_Work item_
Your answer must be the records below, reproduced exactly.

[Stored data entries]
+---+

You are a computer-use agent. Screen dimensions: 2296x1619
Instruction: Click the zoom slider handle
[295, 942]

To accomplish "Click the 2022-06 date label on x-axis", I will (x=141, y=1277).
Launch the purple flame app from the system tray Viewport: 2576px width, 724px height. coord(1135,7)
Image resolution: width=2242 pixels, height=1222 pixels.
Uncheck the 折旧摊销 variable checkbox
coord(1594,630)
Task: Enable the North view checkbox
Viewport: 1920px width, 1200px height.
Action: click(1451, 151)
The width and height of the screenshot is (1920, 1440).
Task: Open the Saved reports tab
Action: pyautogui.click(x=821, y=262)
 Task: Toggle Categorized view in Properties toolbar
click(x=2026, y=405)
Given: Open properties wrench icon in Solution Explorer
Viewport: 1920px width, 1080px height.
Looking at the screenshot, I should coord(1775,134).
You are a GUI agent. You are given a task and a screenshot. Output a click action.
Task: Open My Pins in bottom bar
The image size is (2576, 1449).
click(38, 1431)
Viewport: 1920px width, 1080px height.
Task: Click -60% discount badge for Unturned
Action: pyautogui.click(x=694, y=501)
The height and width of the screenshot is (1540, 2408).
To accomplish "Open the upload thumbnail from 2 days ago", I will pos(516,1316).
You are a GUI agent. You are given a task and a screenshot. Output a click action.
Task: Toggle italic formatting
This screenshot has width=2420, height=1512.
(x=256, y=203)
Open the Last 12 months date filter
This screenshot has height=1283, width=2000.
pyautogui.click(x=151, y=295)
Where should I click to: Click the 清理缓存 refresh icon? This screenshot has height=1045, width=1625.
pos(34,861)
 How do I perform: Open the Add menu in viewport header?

+---+

_Answer to the exercise_
You are a computer-use agent. Screen dimensions: 2296x1619
Instruction: Click the zoom slider handle
[295, 942]

To accomplish "Click the 2022-06 date label on x-axis", I will (x=141, y=1277).
Launch the purple flame app from the system tray Viewport: 2576px width, 724px height. coord(1135,7)
Image resolution: width=2242 pixels, height=1222 pixels.
Uncheck the 折旧摊销 variable checkbox
coord(1594,630)
Task: Enable the North view checkbox
Viewport: 1920px width, 1200px height.
Action: click(1451, 151)
The width and height of the screenshot is (1920, 1440).
Task: Open the Saved reports tab
Action: pyautogui.click(x=821, y=262)
 Task: Toggle Categorized view in Properties toolbar
click(x=2026, y=405)
Given: Open properties wrench icon in Solution Explorer
Viewport: 1920px width, 1080px height.
Looking at the screenshot, I should coord(1775,134).
You are a GUI agent. You are given a task and a screenshot. Output a click action.
Task: Open My Pins in bottom bar
The image size is (2576, 1449).
click(38, 1431)
Viewport: 1920px width, 1080px height.
Task: Click -60% discount badge for Unturned
Action: pyautogui.click(x=694, y=501)
The height and width of the screenshot is (1540, 2408).
To accomplish "Open the upload thumbnail from 2 days ago", I will pos(516,1316).
You are a GUI agent. You are given a task and a screenshot. Output a click action.
Task: Toggle italic formatting
This screenshot has width=2420, height=1512.
(x=256, y=203)
Open the Last 12 months date filter
This screenshot has height=1283, width=2000.
pyautogui.click(x=151, y=295)
Where should I click to: Click the 清理缓存 refresh icon? This screenshot has height=1045, width=1625.
pos(34,861)
 How do I perform: Open the Add menu in viewport header?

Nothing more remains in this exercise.